Não há música, há silêncio e o estimulante é a literatura. As “
raves de leitura” ganharam adeptos em Portugal, eventos onde durante mais de uma hora os participantes usam as mãos para segurar um livro à sua escolha, para lerem na companhia de um grupo de pessoas, sem conversar. Pelo menos, durante a hora marcada para o efeito.
Já passaram – e continuam a passar – por Lisboa os eventos organizados pelo
Offline Club, um movimento global que desafia a humanidade a desconectar-se dos ecrãs e a ligar-se mais a tudo o resto. Para a manhã de 7 de fevereiro, sábado, está agendada uma
Offline Reading Party, na Inquieta Livraria, em Lisboa.
Mas nos próximos dias, quem ainda não se deu à experiência pode conhecer o prazer da leitura silenciosa em grupo na
Livraria e Papelaria Espaço, em Algés (Oeiras), um dos espaços que abraça o conceito. A 31 de janeiro, sábado, terá lugar o Clube do Livro Silencioso a partir das 10h00 e durante uma hora a ordem é de silêncio. Cada pessoa leva um livro consigo – ou aproveita para comprar um na própria livraria – e só no final do período destinado à leitura é que poderá partilhar a obra com os restantes participantes. Um evento de entrada gratuita, mas de inscrição obrigatória, que repete a 28 de fevereiro.
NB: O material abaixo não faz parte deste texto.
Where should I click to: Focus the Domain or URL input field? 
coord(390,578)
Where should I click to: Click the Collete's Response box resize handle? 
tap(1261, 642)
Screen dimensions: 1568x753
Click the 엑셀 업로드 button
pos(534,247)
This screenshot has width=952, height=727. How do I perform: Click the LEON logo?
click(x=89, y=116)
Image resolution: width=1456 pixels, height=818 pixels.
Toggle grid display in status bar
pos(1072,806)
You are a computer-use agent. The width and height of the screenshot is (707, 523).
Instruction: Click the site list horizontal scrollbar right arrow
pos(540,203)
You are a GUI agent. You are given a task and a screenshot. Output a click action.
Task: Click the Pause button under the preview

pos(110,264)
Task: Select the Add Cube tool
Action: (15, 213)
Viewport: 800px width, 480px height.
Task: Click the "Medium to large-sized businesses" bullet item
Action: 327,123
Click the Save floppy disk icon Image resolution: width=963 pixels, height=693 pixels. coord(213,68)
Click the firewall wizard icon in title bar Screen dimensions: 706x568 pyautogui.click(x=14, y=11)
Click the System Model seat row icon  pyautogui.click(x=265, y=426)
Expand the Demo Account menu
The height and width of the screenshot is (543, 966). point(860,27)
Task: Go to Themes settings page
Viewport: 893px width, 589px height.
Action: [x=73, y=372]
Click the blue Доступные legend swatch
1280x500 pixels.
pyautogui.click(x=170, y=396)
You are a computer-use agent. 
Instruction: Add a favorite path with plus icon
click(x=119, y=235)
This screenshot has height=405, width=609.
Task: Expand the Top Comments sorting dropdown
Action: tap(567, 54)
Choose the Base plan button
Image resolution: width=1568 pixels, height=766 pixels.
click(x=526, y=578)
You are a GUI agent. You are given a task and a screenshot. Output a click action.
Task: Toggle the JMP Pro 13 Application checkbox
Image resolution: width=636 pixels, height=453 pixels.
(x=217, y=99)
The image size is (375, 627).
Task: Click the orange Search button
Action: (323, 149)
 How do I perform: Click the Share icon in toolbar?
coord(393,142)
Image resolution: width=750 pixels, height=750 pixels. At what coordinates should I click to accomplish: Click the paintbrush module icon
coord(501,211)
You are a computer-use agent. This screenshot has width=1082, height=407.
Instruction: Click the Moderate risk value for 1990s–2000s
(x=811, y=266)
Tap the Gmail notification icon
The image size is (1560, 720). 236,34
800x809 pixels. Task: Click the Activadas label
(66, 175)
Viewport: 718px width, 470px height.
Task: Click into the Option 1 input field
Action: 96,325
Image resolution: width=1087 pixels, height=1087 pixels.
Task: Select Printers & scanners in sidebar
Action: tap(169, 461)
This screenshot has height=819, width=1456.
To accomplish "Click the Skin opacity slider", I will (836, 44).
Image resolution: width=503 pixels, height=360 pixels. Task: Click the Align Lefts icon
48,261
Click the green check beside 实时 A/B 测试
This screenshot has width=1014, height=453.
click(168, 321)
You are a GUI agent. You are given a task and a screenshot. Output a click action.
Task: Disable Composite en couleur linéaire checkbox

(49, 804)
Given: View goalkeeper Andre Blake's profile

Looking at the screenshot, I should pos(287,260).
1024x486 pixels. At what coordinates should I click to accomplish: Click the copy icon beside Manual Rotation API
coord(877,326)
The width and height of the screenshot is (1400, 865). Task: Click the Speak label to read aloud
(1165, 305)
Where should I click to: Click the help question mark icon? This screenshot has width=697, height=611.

Mas há mais. A poucos quilómetros de distância, o próximo domingo, 1 de fevereiro, também vai dar que ler. A Fortaleza da Cidadela, em Cascais, acolhe a
Silent Rave – Reading Party, que já é o terceiro evento do género organizado por Isabel Saldanha. Um bocadinho diferente da
rave de leitura organizada pela Espaço, define-se como “um encontro de leitura silenciosa, com atmosfera de festa e disciplina de retiro”. O acesso só se faz com a compra de um bilhete, cujo valor inclui uma bebida para apreciar durante a leitura. “A música é baixa o suficiente para não interromper, mas certa o suficiente para sustentar o ambiente”, lê-se na descrição do evento.